Inhibition of the Epithelial Sodium Channel by AMP‐Activated Kinase Involves Modulation of Nedd4‐2 Activity

The metabolic sensor AMP‐activated kinase (AMPK) inhibits the epithelial Na + channel (ENaC), suggesting a potential mechanism for the inhibition of cellular Na + influx under conditions of metabolic stress. AMPK inhibits ENaC by decreasing its plasma membrane expression, and the inhibition requires an intact PY motif in the ENaC tail, suggesting that the ubiquitin ligase Nedd4‐2 is involved in the regulation. To more directly examine the role of Nedd4‐2 in the regulation of ENaC by AMPK, we studied the effects of AMPK activation on ENaC currents in Xenopus oocytes expressing ENaC along with wild‐type or mutant forms of Nedd4‐2 or the serum and glucocorticoid‐regulated kinase 1 (SGK1). Co‐expression of a dominant‐negative (DN) Nedd4‐2 mutant (C938S) greatly enhanced ENaC currents, while co‐expression of either wild‐type (WT) Nedd4‐2 or a constitutively active (CA) Nedd4‐2 mutant (S338A, S444A) greatly reduced ENaC currents.
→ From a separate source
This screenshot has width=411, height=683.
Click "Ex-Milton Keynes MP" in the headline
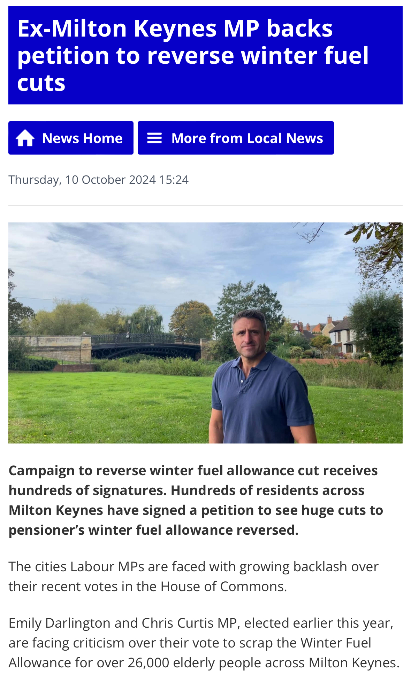pyautogui.click(x=138, y=28)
ENaC inhibition by the AMPK activator ZMP was preserved in oocytes expressing WT Nedd4‐2 but blocked in oocytes expressing either of the two Nedd4‐2 mutants, suggesting that AMPK‐dependent modulation of Nedd4‐2 is required for ENaC inhibition. Co‐expression of WT, DN, or CA mutants of SGK1 modulated ENaC currents, but AMPK‐dependent ENaC inhibition was preserved in each case, suggesting that AMPK inhibition does not occur through modulation of SGK1 activity. AMPK directly phosphorylated Nedd4‐2 in vitro , suggesting a possible mechanism for modulation of Nedd4‐2 and thus ENaC activity in cells. Further studies to define the site(s) and functional consequences of AMPK‐dependent phosphorylation of Nedd4‐2 are underway.